> Your goal: Word for word, set down every line of the entries below from the line with "Instruction: Sort by شماره برگه column arrows" to the line with "Task: Click the drag-and-drop", including both, and no other line.
====== Dataset records ======
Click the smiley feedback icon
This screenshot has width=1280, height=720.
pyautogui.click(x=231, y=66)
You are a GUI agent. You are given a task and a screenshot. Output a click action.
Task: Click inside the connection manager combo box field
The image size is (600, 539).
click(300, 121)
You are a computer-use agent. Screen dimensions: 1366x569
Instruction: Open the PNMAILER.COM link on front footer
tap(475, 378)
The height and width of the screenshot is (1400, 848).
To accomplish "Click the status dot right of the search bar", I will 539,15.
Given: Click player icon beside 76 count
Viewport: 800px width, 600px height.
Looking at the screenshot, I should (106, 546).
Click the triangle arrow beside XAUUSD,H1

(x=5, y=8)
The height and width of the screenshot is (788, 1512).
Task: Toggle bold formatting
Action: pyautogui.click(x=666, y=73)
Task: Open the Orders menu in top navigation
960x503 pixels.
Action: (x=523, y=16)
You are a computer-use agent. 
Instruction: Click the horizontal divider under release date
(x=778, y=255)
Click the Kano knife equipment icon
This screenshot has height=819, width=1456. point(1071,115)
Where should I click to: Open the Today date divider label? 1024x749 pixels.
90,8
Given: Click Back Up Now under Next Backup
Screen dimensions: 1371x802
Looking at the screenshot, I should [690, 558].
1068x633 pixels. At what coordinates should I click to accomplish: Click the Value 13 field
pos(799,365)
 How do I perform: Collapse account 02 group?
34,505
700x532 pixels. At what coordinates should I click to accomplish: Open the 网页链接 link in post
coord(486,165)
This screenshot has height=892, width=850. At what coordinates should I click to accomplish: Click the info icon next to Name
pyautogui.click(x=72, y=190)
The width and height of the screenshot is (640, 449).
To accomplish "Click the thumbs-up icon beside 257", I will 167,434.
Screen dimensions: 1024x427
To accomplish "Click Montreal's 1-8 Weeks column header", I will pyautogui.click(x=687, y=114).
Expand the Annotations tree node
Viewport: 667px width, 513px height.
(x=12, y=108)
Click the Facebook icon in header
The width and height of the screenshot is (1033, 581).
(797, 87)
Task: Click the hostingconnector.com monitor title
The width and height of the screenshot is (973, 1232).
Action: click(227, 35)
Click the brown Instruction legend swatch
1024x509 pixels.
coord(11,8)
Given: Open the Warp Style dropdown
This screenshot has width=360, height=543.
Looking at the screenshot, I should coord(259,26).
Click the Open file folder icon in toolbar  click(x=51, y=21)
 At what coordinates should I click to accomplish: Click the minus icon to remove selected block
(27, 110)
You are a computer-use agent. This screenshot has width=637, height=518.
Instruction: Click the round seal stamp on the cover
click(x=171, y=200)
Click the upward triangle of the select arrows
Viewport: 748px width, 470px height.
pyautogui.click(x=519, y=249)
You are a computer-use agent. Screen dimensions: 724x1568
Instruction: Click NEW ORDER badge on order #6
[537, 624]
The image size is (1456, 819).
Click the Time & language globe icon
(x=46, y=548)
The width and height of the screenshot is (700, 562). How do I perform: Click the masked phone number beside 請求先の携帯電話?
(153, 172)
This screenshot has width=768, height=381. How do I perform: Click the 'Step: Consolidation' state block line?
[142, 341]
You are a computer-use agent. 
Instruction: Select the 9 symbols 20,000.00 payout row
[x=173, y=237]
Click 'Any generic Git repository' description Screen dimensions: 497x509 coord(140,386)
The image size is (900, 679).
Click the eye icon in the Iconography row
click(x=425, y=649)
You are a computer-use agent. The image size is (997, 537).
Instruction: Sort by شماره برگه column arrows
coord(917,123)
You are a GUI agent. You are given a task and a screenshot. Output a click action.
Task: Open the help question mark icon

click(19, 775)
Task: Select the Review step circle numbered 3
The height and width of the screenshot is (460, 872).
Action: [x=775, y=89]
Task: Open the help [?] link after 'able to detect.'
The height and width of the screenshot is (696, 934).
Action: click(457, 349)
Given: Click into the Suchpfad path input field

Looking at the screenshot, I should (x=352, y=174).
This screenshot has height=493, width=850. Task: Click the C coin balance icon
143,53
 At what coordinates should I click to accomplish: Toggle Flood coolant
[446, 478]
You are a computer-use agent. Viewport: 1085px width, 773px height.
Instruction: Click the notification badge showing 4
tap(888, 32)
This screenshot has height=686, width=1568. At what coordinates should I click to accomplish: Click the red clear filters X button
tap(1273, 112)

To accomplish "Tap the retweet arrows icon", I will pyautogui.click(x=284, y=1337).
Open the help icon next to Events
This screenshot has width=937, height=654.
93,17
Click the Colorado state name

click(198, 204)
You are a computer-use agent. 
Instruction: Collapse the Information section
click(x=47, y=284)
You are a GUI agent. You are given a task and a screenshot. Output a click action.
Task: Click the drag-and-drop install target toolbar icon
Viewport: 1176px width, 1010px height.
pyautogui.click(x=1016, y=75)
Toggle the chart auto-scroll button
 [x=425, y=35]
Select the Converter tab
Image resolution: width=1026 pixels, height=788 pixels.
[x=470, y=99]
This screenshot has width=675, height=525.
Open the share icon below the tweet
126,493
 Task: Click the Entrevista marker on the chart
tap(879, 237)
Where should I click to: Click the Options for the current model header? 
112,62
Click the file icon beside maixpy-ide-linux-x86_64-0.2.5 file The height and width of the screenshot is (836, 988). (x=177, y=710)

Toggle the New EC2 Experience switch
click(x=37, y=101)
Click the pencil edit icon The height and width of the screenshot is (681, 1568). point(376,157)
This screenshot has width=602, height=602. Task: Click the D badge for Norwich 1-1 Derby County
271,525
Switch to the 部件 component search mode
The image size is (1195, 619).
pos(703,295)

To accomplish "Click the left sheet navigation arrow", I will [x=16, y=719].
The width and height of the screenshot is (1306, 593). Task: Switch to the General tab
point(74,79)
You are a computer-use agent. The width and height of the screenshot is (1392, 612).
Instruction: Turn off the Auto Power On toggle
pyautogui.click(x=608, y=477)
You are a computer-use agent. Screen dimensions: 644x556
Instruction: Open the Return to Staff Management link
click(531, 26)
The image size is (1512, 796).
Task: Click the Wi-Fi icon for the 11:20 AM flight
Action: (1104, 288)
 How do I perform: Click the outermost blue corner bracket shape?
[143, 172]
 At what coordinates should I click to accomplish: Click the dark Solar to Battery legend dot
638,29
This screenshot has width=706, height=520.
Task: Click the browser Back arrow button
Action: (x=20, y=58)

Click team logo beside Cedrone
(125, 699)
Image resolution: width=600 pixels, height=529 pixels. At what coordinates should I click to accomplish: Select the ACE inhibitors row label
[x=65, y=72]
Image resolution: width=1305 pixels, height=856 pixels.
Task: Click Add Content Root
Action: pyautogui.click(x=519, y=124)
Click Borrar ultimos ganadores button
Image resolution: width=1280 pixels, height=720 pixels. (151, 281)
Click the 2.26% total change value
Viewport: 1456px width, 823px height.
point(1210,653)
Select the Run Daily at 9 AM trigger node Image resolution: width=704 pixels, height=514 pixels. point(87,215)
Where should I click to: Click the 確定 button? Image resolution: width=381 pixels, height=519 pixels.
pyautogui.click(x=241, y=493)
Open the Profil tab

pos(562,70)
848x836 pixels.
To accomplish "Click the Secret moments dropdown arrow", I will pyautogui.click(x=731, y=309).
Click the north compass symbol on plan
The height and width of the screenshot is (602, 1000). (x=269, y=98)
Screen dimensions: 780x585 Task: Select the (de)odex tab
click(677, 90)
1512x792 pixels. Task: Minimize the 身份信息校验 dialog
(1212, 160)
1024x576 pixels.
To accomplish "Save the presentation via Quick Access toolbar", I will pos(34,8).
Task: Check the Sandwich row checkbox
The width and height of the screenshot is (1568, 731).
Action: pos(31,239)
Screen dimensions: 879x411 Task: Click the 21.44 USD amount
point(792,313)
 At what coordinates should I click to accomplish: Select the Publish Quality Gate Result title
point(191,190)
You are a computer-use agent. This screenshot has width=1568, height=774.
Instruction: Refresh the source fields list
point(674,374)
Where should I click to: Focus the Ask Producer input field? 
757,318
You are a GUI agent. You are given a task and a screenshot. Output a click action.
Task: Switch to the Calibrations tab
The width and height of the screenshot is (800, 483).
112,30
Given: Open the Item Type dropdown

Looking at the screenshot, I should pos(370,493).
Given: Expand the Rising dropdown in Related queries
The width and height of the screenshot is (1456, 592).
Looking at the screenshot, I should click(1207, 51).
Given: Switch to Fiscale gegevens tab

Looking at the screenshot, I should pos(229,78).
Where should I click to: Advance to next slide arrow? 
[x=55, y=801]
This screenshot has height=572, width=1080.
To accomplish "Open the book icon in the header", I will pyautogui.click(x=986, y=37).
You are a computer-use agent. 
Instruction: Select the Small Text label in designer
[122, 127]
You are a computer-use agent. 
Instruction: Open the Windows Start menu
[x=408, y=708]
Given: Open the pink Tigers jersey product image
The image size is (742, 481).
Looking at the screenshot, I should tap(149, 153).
======
> Exercise output:
Instruction: Sort by شماره برگه column arrows
coord(917,123)
You are a GUI agent. You are given a task and a screenshot. Output a click action.
Task: Open the help question mark icon

click(19, 775)
Task: Select the Review step circle numbered 3
The height and width of the screenshot is (460, 872).
Action: [x=775, y=89]
Task: Open the help [?] link after 'able to detect.'
The height and width of the screenshot is (696, 934).
Action: click(457, 349)
Given: Click into the Suchpfad path input field

Looking at the screenshot, I should (x=352, y=174).
This screenshot has height=493, width=850. Task: Click the C coin balance icon
143,53
 At what coordinates should I click to accomplish: Toggle Flood coolant
[446, 478]
You are a computer-use agent. Viewport: 1085px width, 773px height.
Instruction: Click the notification badge showing 4
tap(888, 32)
This screenshot has height=686, width=1568. At what coordinates should I click to accomplish: Click the red clear filters X button
tap(1273, 112)

To accomplish "Tap the retweet arrows icon", I will pyautogui.click(x=284, y=1337).
Open the help icon next to Events
This screenshot has width=937, height=654.
93,17
Click the Colorado state name

click(198, 204)
You are a computer-use agent. 
Instruction: Collapse the Information section
click(x=47, y=284)
You are a GUI agent. You are given a task and a screenshot. Output a click action.
Task: Click the drag-and-drop install target toolbar icon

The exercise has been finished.